I have no choice but to believe this was enough.
Like love, there is not much to say about death that hasn’t been said before. It is often a lot of waiting around. I gathered with aunts and uncles and siblings as my mother lay in hospice. We discussed whether we liked the eggplant curry we had ordered better than the chicken. We played board games and listened to my mother’s breathing, quieting to hear it slow. Ultimately, we lost her too.
Lately, when I am asked how I’m doing (in that particular limp tone that we use for terrible things), I try on grief truisms like old jeans. I say I am fine — and also cut open. I am Little Red Riding Hood lost in the woods.
In my best moments, though, I am learning to use these questions to continue the work I started, which is to say: I use them to talk about my mother. I attempt past tense.

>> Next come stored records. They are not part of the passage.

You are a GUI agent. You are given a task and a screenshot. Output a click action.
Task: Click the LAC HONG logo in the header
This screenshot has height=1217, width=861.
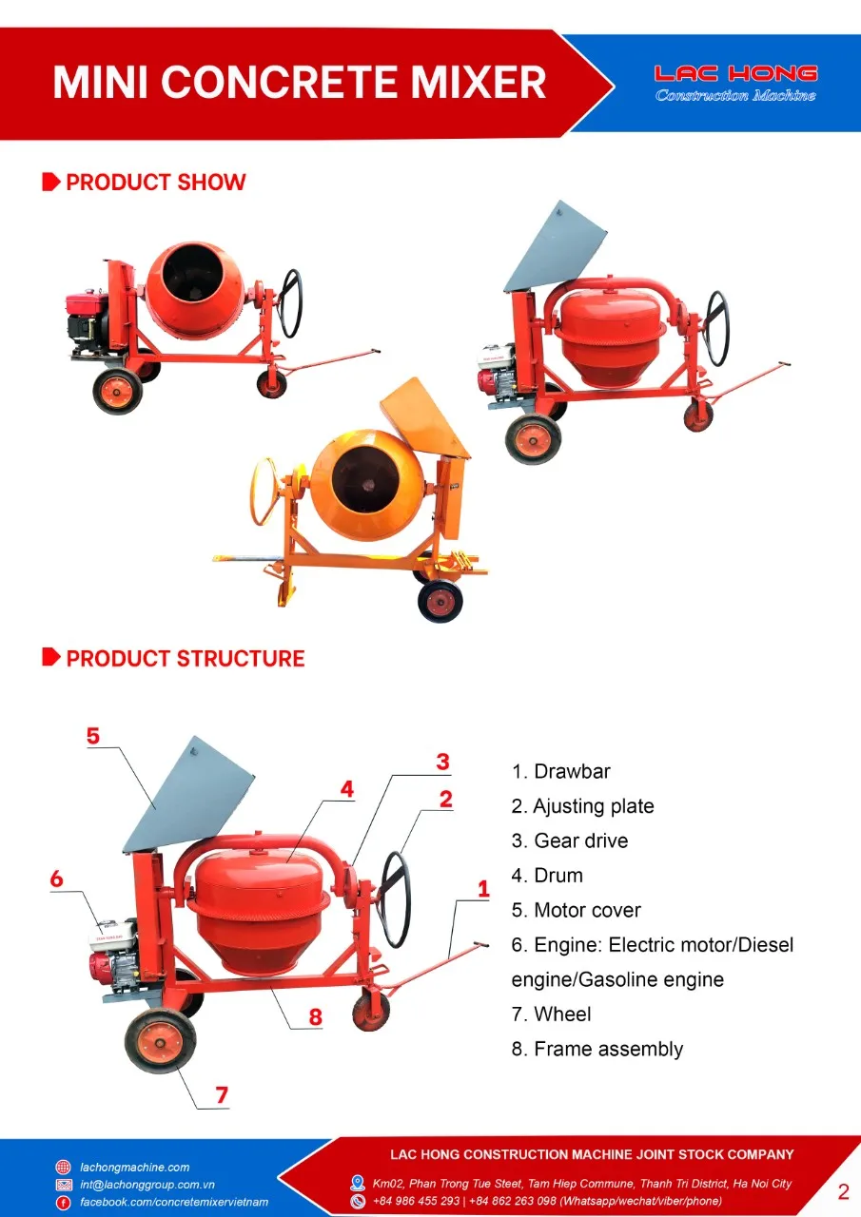point(735,83)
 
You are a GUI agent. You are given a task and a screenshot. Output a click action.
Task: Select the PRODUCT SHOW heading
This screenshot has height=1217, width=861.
point(155,183)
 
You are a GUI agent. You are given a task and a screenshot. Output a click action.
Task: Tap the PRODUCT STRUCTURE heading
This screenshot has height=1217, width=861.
point(185,659)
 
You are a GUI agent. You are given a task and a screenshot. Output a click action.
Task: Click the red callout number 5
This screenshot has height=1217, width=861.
point(92,736)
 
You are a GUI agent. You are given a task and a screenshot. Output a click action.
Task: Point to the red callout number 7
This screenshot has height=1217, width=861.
point(222,1094)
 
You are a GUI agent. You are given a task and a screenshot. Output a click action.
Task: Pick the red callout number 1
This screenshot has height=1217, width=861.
point(483,889)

She was beautiful and successful and sparkly. She took her chardonnay with ice.
At the end of each day, on the phone with my girlfriend 14 hours in the future, I ask her questions.
“Did you know — ?” I ask with urgency, about the smell of death, about old voicemail messages, about all matters of grief.
“Yes, I know,” she always says.
She says she likes the idea that someone only dies the last day someone says their name. I like this truism best of all.
She promises me that we have forever to master talking about it. I think we must spend forever trying.